Dear Aunt—My good mistress has had an invitation to a place—they call it by the name of Cranley Hurst: that is, the invitation did not come from her cousin, but from her cousin’s brother’s wife, who was gone to keep house for her cousin during what she called “her LITTLE ELECTION.” My mistress said she had never been at “Cranley Hurst” since she was a girl, and she had heard that her cousin, the Hon. Francis Cranley (who, for some cause or another, had shut himself up, when a fine young gentleman, all as one as a hermit) had been routed like a hare out of its form, by his little sister-in-law, who pounced down upon him, now and again, like a hawk, scaring and tearing and domineering wherever she went. My poor mistress was a long time what they call temporizing whether she would go or not, when—I am sure it was to her surprise—she got a letter from the Honorable Francis himself. “He says,” says she, “that it’s the first invitation he has given to any living creature to pass the threshold of Cranley Hurst for five-and-twenty years, and he hopes I will give his sister-in-law, Mrs. James Cranley, the pleasure to receive me, and that he himself would be happy to see me in the old place once more.”
“Poor fellow!” sighed my mistress.
Aunt dear, could you tell me why my mistress sighed “poor fellow,” folded up the letter, and laid a rose I had just brought her from Covent-Garden upon it?—where, darling aunt (only think how it raised my spirits) I saw as good as thirty Irishwomen sitting on what we would call pratee baskets, shelling peas for the quality, and working away at the real Munster Irish, as if they had never left the quays of Cork. She put the rose on the letter, as if, in her thoughts, one had something to do with the other, and, resting her elbow on the table, shaded her face with her hand: after a time, a very long time, I came back into the room, and she was sitting the same way.
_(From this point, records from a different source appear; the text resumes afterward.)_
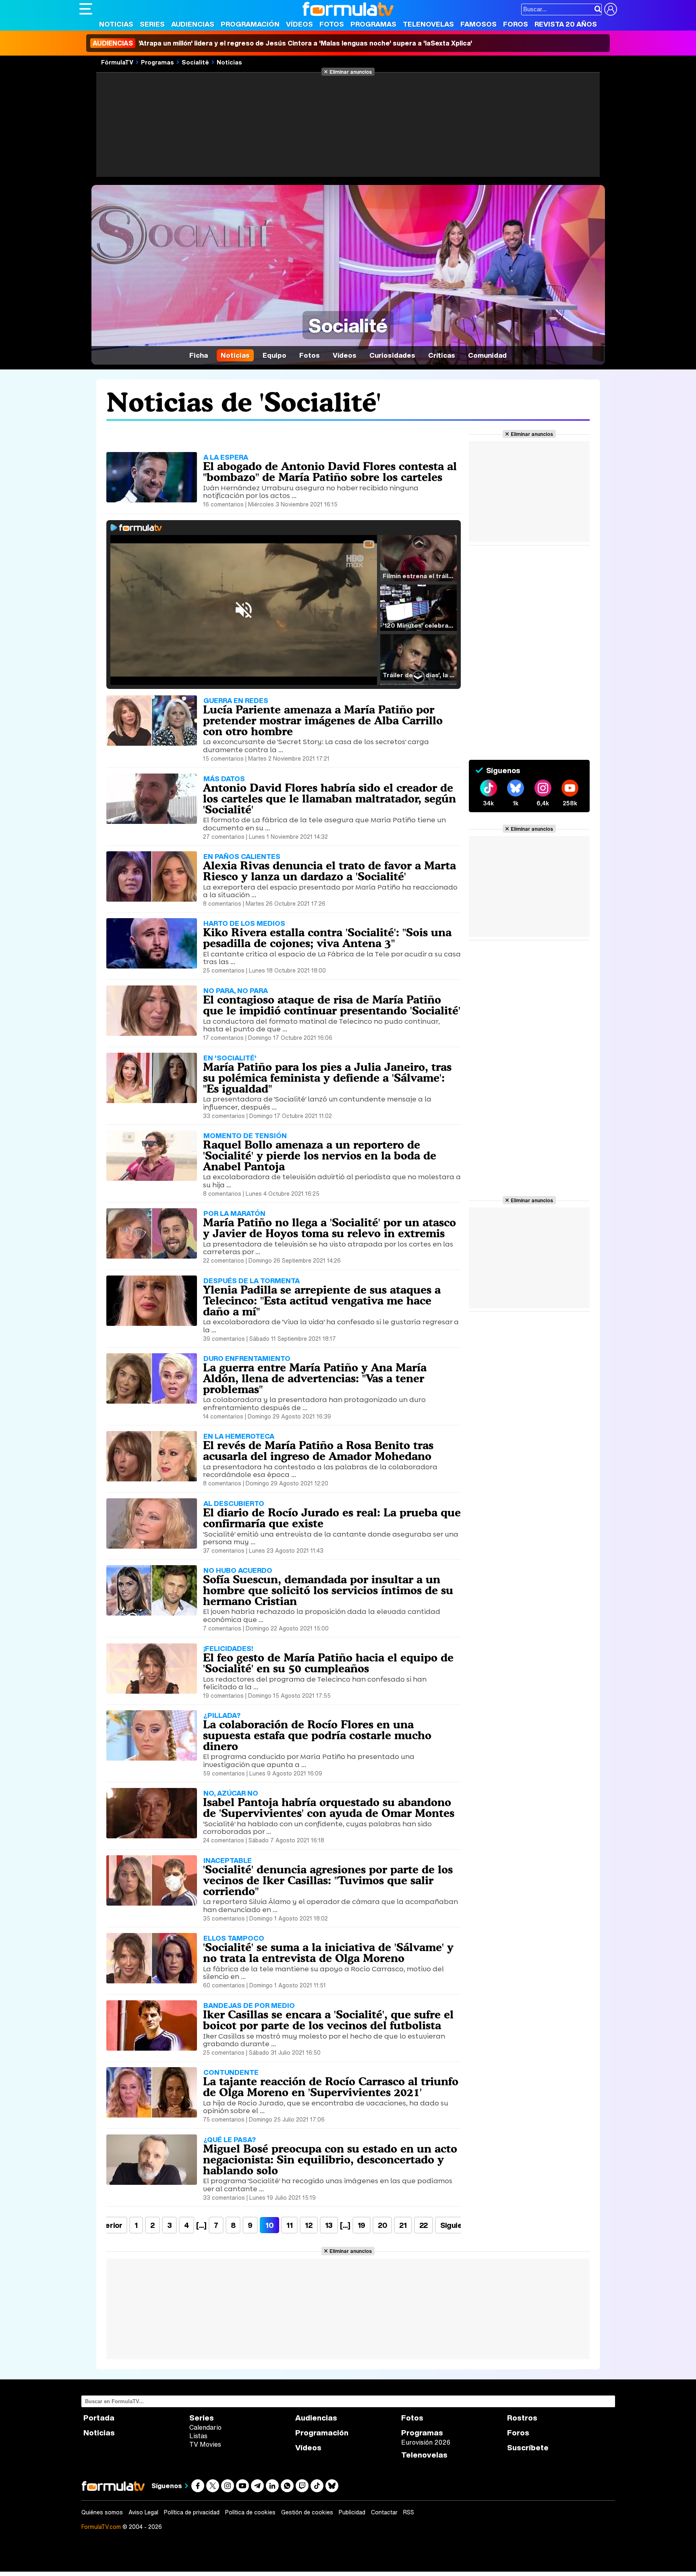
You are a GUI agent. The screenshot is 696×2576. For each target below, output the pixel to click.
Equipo (274, 355)
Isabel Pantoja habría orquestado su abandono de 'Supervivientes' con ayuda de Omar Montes (328, 1807)
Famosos (478, 24)
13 (329, 2225)
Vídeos (299, 24)
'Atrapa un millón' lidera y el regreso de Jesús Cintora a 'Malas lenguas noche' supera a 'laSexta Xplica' (282, 43)
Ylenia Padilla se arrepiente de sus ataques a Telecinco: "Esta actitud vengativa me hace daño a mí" (322, 1300)
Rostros (522, 2418)
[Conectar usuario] (610, 9)
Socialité (195, 62)
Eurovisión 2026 (425, 2442)
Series (152, 24)
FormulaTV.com (101, 2526)
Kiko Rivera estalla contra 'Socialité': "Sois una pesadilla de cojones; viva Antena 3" (327, 938)
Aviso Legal (143, 2512)
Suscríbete (528, 2447)
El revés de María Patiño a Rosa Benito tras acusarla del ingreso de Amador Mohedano (318, 1450)
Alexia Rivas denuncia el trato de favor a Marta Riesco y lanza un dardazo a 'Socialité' (329, 871)
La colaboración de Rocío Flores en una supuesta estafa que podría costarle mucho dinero (317, 1735)
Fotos (331, 24)
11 (289, 2225)
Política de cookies (250, 2512)
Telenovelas (428, 24)
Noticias (116, 24)
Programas (373, 24)
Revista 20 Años (565, 24)
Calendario (205, 2427)
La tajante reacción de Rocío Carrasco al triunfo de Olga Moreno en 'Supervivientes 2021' (330, 2087)
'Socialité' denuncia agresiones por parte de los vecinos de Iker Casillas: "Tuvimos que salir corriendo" (328, 1880)
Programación (250, 24)
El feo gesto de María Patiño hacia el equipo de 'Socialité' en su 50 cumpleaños (328, 1663)
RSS (408, 2512)
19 (361, 2225)
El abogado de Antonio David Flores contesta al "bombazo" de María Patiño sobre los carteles (330, 471)
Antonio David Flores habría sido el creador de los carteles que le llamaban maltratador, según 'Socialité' (329, 798)
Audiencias (192, 24)
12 (308, 2225)
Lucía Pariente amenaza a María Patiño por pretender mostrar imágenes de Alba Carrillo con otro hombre (323, 720)
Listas (198, 2436)
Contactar (384, 2512)
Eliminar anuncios (350, 71)
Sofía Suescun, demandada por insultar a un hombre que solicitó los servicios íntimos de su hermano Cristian (328, 1590)
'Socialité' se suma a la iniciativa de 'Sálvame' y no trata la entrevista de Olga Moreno (328, 1952)
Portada (98, 2418)
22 (423, 2225)
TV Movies (205, 2444)
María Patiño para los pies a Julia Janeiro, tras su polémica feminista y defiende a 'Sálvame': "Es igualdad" (327, 1077)
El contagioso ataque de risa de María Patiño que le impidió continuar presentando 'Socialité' (331, 1005)
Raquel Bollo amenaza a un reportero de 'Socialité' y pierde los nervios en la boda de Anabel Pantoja (319, 1155)
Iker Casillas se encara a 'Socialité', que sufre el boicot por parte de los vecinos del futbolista (328, 2020)
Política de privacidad (192, 2512)
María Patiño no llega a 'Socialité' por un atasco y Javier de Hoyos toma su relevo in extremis (329, 1228)
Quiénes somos (102, 2512)
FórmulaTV (117, 62)
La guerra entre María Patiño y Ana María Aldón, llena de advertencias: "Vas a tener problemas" (315, 1378)
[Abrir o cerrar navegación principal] (85, 9)
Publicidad (352, 2512)
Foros (515, 24)
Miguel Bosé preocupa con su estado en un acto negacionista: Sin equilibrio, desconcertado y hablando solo (330, 2159)
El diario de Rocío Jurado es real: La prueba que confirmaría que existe (332, 1518)
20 (382, 2225)
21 (402, 2225)
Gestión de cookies (307, 2512)
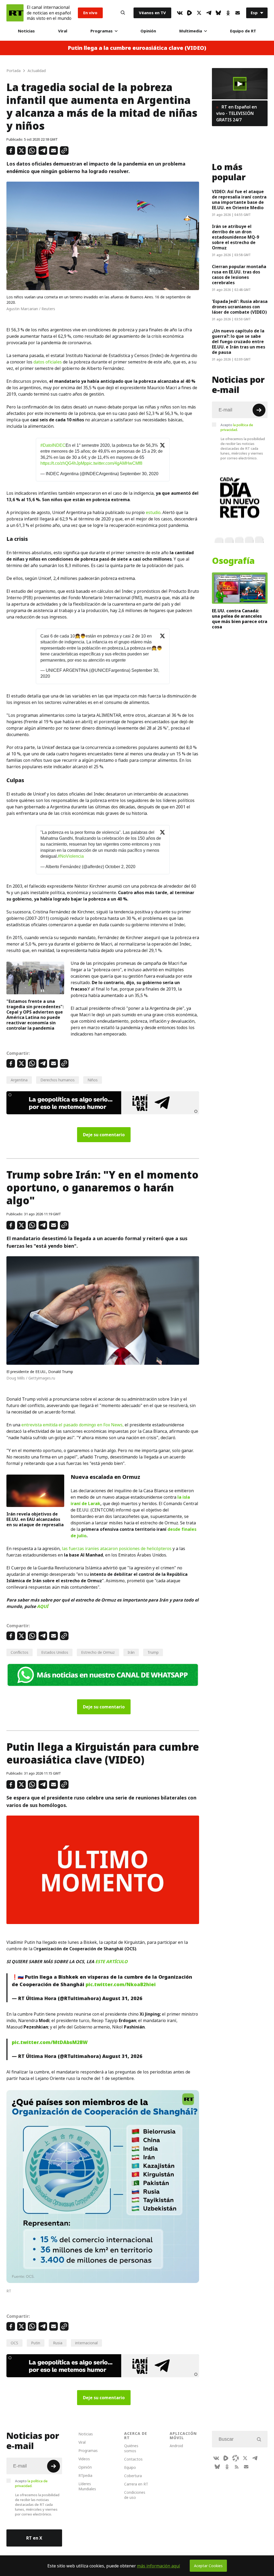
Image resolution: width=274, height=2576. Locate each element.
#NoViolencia (71, 856)
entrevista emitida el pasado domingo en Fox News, (72, 1425)
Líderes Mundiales (87, 2486)
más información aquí (158, 2566)
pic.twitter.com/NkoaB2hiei (121, 1984)
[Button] (122, 12)
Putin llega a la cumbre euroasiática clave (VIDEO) (137, 48)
“Wouldn’t you like a turn in the park, ma’am,” I said; “for a wonder it’s neither an east wind nor a pour of rain?” So she gazed up in my face, with that kind of mazed look which people have when you talk to them, and their thoughts are in deep sea or land graves—or, may-be, in the Eternity, to which they go before the spirit’s time. And what do you think she said?—why “poor fellow!” again. To be sure, thoughts are thoughts, and we had as good, may-be, forget the thought of many a thought we do think. That same evening she stood opposite the glass—
“Ellen,” she says, “I look very old.”
“There’s a power of amiability in your face, ma’am,” I answers, “and you’ve a fine head-piece.” It’s true for me, and I thought I had got over the age beautifully; but I had not; she turned to look at it again:
“I look very old, Ellen.”
“God bless you! ma’am, age is a beauty to many.”
“Not to me.”
“There’s twenty opinions about the one thing.”